Task to carry out
Which lines run from the line with "The image size is (624, 731)." to the end of the entries? Write out exactly those, leaving out the pictures.

Screenshot grounding data
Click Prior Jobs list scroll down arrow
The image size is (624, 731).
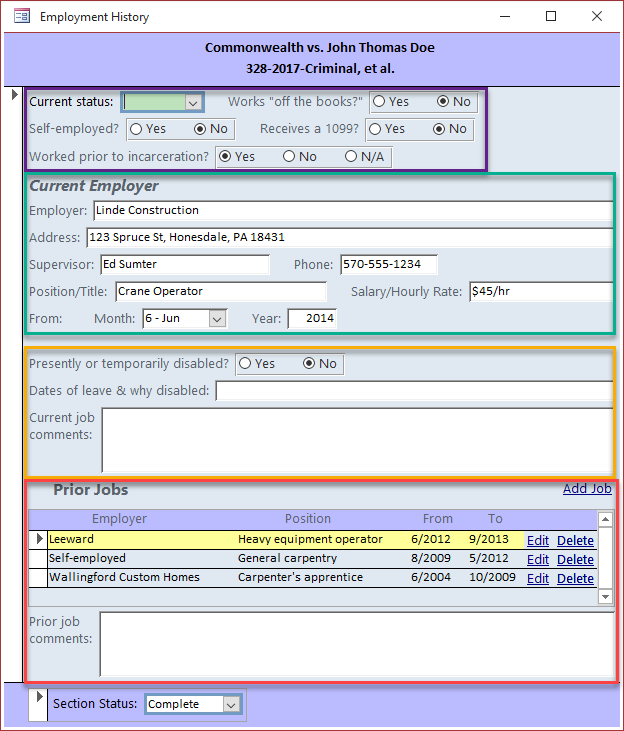tap(605, 596)
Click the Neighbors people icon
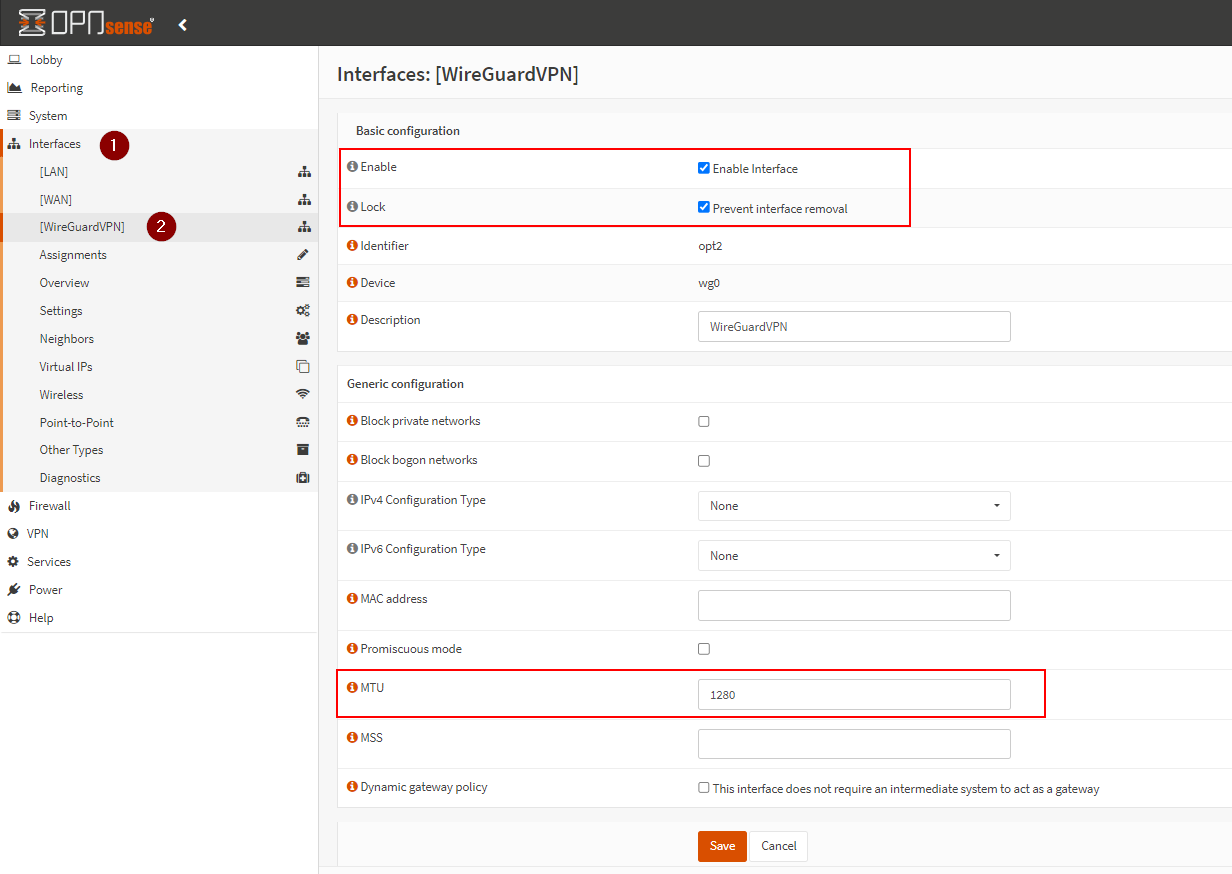1232x874 pixels. (x=303, y=339)
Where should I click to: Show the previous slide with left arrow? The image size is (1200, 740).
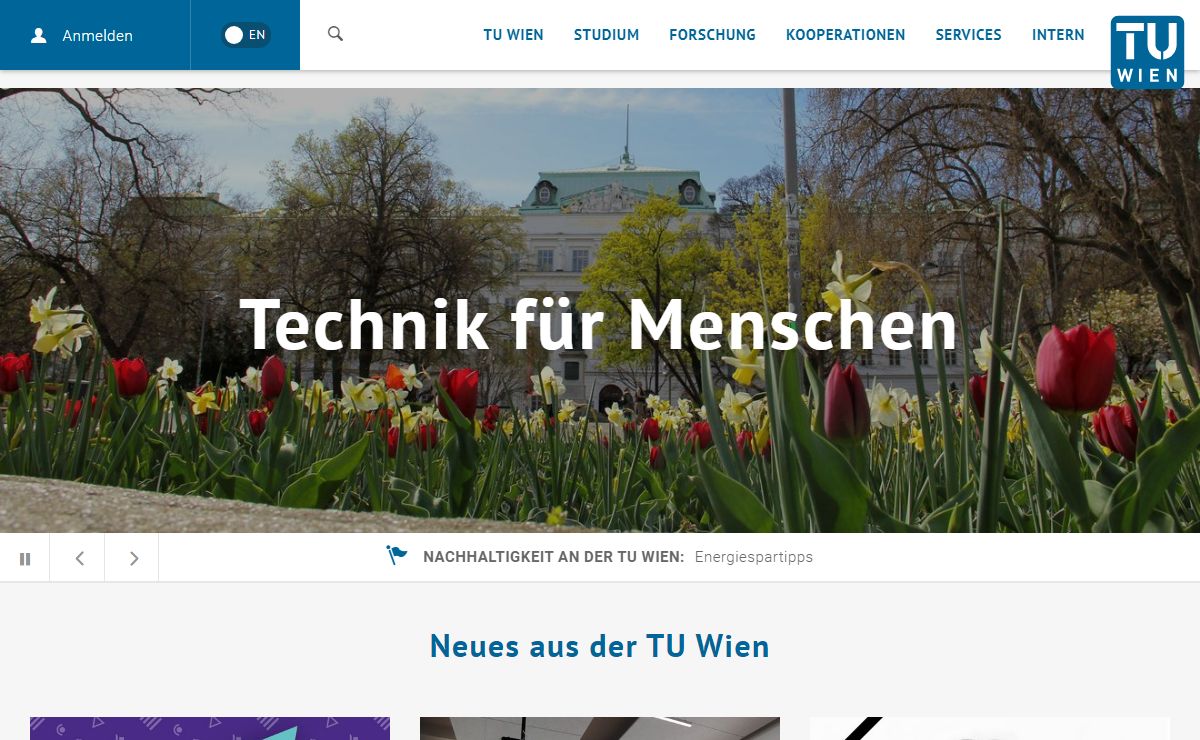(x=79, y=558)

Solution
The image size is (624, 731).
tap(605, 596)
Click the Neighbors people icon
1232x874 pixels. (x=303, y=339)
Where should I click to: Show the previous slide with left arrow? The image size is (1200, 740).
(x=79, y=558)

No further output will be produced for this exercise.